--- Begin PASSAGE PROVIDED ---

The NoSQL Movement – Graph Databases

By on

by Paul Williams

This installment in DATAVERSITY’s NoSQL series covers Graph databases. Graph data stores are the NoSQL type suitable for finding relationships within massive amounts of data at the fastest possible speed. They see wide use in social networking applications as well as in high-end analytics.

In Graph database architecture, the objects known as Nodes and Edges serve the roles of Entities and Relationships from standard SQL architecture. Nodes also contain properties which describe the actual data contained within each object. A diagram of a Graph database looks similar to the object diagrams used in object-oriented programming.

Due to the similarity between graph and object diagrams, Graph databases interface nicely when mapped to an object structure within an application, facilitating or even mitigating the use of an ORM framework.

The biggest advantage of Graph databases is obviously their speed for certain types of transactions; in particular, those involving relationships, since processing-intensive joins are not required. The fact that the design of Graph databases is less dependent on complex schema than their relational counterparts also lends itself to easier modifications and migrations to in-production systems.

There are many popular commercial and open source Graph data stores to suit the needs of customers looking to explore this part of the NoSQL world.

InfiniteGraph is a Top Commercial Graph Database

InfiniteGraph is a distributed Graph database system developed by the Californiashop, Objectivity. Version 2.1 of the software saw coverage in DATAVERSITY earlier this year. Like most Graph databases, InfiniteGraph is perfect for finding relationships within massive datasets, making it suitable for Big Data analytics applications. The product also sports a high scalability factor.

Written in Java and C++, InfiniteGraph requires a Java compiler as well as some programming chops to get started. Since it leverages a “pay as you go” license model, the initial download and subsequent development and deployment work are all free.

The tool supports the Gremlin Blueprints standard popular in the Graph database community. This gives InfiniteGraph users the capability to share testing, analysis, and connectivity logic amongst other database developers. An included plug-in framework also supports modularity and code re-use.

--- End PASSAGE PROVIDED ---

STATED PROBLEM 1:
Answer these questions about the article on graph databases:
(a) Which roles from standard SQL architecture do Nodes and Edges serve?
(b) In which programming languages is InfiniteGraph written?
(c) What license model does InfiniteGraph use?
STATED PROBLEM 2: Carry on writing the article on graph databases from its final sentence.

--- Begin RECORDED INFORMATION ---

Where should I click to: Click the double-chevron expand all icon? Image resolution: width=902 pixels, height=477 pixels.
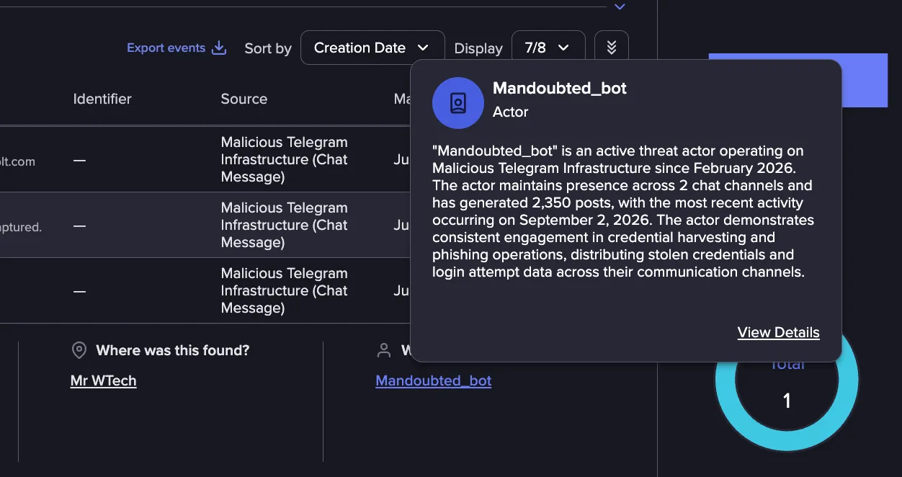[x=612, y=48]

--- End RECORDED INFORMATION ---
--- Begin RECORDED INFORMATION ---

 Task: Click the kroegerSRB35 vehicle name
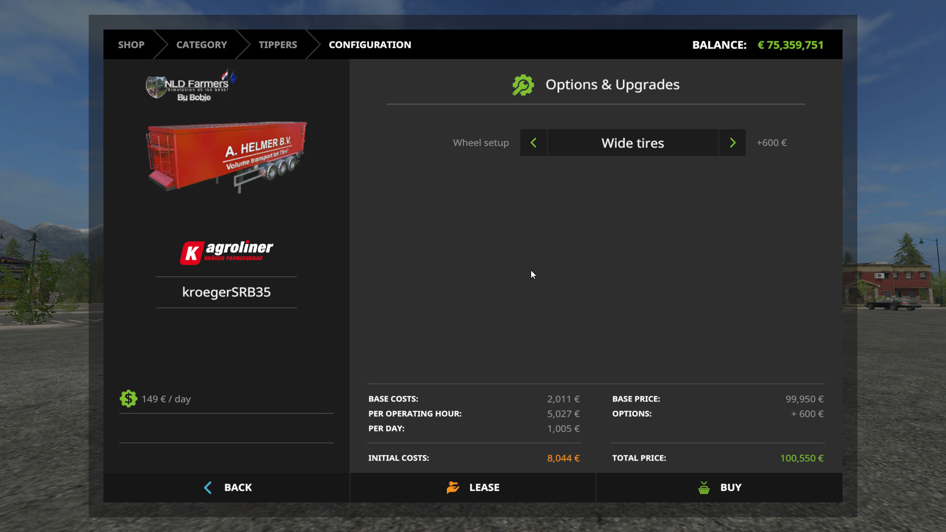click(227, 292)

--- End RECORDED INFORMATION ---

EXERCISE RESPONSE 1:
(a) Nodes and Edges serve the roles of Entities and Relationships.
(b) InfiniteGraph is written in Java and C++.
(c) It uses a "pay as you go" license model.

EXERCISE RESPONSE 2:
InfiniteGraph also features a visualizer providing easy viewing of database models and facilitates the browsing of actual data and metadata. The visualizer supports InfiniteGraph’s plug-in framework and allows the exporting of models into GraphML and JSON formats.

In addition to InfiniteGraph’s flexible pricing model, Objectivity also offers a host of professional services around the design, development, and deployment of the Graph database system. These include database design reviews, performance tuning, pilot projects, system testing, and others. The company also recently started a professional certification program for InfiniteGraph users.

Neo4j is a Prominent Graph Database

Written in Java, Neo4j is an open source graph database with a variety of available license options suitable for prototyping as well as commercial deployment. Neo Technology, developers of Neo4j, provides support for the paid Neo4j licenses.

Neo4j sports massive scalability. The database handles billions of nodes on only one server, and can easily scale across multiple machines. It also features a disk-based persistence model written in native code.

The database allows for deployment flexibility – either as a full server, or a slim version contained within a 750K jar file. Neo4j also fully supports ACID transactions with the added nicety of XA-compliant distributed two phase commits.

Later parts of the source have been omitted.